Ah, so it looks like I was misunderstanding that part. The 1=1, 2=3... part wasn't a lookup-table for converting damage rolls, but rather a specific rating per weapon? So, if it overcame the soak, that was that, and it did a set amount of damage?
Ancient History wrote:
But the main idea was: it's not like D&D where you have fistfuls of fucking hit points. You can't grind in SR the same way you do in D&D; your characters just can't keep taking hits. Likewise, damage is scaled more to the weapon than the individual: how hard you can swing the sword is largely irrelevant if the pencil-neck geek in front of you has a shotgun. (There are some special cases to this - a magically-augmented troll with a bow for example - but most people don't care.)
So, in a system where 1 damage = 1 box, how many hits do people typically take before going down?
FrankTrollman wrote:The key for Shadowrun hit boxes is that they scale because of Soak. A weapon with a higher Strength will do more damage than a weapon with a lower Strength.
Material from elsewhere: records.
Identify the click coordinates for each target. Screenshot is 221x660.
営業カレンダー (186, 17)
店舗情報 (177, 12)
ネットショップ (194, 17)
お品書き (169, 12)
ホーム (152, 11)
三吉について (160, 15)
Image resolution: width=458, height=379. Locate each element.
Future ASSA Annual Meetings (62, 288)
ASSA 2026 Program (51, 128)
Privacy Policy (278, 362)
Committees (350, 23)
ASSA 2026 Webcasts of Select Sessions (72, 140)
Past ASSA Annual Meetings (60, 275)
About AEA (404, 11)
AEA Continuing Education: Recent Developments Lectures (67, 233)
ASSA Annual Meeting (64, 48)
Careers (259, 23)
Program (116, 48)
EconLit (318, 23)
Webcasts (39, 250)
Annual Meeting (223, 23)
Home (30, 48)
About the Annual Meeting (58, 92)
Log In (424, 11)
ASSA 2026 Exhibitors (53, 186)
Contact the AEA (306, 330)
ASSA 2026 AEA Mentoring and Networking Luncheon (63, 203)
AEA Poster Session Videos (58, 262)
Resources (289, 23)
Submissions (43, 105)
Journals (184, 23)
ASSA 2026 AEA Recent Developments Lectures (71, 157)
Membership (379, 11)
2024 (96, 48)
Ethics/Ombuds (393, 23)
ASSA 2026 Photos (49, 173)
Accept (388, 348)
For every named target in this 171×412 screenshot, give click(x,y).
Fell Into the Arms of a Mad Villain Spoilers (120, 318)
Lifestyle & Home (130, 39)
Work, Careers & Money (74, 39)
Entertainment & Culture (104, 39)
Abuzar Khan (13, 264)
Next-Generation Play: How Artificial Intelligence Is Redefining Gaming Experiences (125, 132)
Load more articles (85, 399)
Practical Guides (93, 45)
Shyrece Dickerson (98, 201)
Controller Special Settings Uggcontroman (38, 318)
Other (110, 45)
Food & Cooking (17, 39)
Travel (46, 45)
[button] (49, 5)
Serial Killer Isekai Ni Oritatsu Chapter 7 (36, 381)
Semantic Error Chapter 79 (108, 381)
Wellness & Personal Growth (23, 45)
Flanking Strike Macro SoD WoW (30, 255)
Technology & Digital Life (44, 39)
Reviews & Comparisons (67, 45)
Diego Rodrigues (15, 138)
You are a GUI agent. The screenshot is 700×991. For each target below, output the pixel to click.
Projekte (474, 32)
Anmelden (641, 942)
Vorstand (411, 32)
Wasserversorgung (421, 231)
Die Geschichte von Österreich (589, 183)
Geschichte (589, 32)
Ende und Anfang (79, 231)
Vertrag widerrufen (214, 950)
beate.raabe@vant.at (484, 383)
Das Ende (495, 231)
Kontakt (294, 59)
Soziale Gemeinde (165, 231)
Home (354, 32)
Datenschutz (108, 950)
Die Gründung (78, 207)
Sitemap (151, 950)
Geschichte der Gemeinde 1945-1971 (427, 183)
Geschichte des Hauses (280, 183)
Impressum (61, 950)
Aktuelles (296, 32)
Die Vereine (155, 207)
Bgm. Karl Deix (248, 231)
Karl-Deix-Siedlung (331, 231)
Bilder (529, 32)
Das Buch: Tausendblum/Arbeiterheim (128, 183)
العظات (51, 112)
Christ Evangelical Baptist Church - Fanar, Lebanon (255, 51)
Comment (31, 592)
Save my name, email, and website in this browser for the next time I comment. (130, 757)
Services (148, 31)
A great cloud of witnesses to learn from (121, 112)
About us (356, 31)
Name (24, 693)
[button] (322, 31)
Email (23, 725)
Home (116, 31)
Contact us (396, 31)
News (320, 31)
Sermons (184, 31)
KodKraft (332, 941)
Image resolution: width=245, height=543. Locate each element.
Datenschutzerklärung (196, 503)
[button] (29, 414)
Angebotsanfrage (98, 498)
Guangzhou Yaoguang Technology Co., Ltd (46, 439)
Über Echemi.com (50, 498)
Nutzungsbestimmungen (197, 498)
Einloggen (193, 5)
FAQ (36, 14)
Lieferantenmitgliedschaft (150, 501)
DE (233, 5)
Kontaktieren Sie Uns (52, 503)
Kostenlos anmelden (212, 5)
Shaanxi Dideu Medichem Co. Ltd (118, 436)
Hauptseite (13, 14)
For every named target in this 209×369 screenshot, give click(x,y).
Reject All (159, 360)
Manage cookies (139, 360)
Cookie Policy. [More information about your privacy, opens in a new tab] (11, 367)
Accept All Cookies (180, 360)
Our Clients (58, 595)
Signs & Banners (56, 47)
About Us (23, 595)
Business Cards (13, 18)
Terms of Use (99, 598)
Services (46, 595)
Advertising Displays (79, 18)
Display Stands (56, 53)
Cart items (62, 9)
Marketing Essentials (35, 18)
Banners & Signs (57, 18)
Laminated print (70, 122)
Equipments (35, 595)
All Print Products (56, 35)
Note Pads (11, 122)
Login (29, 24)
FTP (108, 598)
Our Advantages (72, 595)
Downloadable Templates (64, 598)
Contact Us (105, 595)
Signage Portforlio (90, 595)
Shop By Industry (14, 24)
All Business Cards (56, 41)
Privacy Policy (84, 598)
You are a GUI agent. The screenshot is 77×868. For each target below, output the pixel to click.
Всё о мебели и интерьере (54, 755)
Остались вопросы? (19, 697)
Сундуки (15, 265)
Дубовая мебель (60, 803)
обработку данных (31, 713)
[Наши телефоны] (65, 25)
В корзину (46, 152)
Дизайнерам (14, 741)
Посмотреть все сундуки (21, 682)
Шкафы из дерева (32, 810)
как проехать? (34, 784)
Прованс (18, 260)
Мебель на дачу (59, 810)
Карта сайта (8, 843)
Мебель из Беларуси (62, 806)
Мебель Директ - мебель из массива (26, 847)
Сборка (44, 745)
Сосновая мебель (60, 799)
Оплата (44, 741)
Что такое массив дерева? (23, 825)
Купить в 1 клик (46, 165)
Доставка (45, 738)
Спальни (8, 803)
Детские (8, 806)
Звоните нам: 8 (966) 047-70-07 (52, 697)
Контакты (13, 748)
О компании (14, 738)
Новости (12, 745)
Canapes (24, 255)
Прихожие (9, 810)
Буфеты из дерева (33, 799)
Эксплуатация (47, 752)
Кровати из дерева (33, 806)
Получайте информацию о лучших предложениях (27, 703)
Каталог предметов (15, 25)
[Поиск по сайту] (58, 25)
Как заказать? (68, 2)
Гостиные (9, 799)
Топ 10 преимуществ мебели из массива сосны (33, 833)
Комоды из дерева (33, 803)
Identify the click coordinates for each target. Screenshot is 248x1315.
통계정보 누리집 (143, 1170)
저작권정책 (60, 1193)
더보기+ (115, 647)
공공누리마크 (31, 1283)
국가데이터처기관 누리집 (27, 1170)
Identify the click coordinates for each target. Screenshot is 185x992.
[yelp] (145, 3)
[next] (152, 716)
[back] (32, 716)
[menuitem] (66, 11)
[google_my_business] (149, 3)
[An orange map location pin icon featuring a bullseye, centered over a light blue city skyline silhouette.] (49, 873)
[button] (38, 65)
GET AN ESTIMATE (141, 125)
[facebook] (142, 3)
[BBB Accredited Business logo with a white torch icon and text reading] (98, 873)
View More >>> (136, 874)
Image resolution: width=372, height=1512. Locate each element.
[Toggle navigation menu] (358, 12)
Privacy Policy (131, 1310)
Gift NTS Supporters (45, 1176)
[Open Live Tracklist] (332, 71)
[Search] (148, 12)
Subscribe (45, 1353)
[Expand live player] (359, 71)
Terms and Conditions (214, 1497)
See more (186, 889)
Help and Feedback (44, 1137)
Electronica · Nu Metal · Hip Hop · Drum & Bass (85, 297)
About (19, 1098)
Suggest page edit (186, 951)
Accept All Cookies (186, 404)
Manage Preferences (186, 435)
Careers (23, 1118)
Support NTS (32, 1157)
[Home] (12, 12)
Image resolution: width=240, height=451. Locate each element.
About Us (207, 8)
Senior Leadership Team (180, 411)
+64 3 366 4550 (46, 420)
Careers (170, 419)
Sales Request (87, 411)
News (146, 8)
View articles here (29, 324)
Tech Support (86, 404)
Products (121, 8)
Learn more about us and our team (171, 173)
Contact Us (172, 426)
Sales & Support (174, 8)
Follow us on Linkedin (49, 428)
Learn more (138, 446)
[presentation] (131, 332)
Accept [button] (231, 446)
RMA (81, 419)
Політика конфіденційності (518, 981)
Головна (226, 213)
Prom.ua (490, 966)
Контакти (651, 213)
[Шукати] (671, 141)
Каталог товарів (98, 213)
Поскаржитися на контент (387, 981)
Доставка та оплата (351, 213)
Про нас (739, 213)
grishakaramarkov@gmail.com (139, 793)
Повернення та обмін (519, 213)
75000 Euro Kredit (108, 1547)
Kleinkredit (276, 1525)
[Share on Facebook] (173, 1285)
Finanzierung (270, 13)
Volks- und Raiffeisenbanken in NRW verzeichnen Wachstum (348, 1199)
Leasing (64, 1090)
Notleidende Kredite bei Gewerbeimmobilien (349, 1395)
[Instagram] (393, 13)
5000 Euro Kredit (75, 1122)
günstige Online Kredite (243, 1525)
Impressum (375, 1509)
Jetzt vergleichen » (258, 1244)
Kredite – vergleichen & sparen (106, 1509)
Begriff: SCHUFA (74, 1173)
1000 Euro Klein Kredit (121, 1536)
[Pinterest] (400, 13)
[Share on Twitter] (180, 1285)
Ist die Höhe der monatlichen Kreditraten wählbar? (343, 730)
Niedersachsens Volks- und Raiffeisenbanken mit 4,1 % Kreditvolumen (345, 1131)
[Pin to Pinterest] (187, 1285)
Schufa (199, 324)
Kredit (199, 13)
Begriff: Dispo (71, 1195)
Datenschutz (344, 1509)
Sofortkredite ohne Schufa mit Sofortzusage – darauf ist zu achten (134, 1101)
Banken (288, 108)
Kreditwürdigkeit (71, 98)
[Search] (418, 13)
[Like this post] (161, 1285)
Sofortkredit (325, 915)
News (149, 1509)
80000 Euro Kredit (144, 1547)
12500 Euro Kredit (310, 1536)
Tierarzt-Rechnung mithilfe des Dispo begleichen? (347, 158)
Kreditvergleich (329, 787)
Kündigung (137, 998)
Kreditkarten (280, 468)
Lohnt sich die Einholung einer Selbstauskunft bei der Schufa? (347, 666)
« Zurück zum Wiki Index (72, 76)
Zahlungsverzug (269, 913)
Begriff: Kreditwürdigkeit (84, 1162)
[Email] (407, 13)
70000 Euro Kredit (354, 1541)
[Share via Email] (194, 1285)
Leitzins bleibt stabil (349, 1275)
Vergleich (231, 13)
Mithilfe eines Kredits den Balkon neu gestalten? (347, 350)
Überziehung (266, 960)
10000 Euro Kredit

A target with a higher Soak will take less damage than a target with a lower Soak. These cancel!
Yeah, I got the part about scaling like that. I guess what I don't have much intuition for is how much variability you see in a system where each side is rolling 5-9 dice and taking a difference. Basic math tells me the largest
possible difference would be 9, but that would be astronomically rare. Does that typically result in differences of 0 - 2, with an occasionally higher result?
I suppose I could just take 20 minutes to write up a simulator in .net and call it a day...
FrankTrollman wrote:
This means that if you give +1 damage and +1 soak to both sides the amount of damage inflicted will be the same. Which in turn means that the number of hits things can take will be the same. You can scale this system as far as you want without ever really having to make ridiculous numbers.
In D&D if you double the damage, enemies need double the hit points to keep up. This very rapidly moves things into hundreds or thousands of hit points being shuffled around. In a strength versus soak system, the bonuses to strength and soak can be completely linear. Our galaxy dragon only needs enough strength and soak to linearly push goblin archers off the RNG. Which means that your numbers can look like Armor Class where the space gods are only a few dozen points higher than the shit farmers, and not like D&D hit points where the mountain titans have thousands of hit points.
Hit boxes means never have to track and subtract four digit numbers.
Yeah, from what I understood of the system, that was a lot of the attraction for me.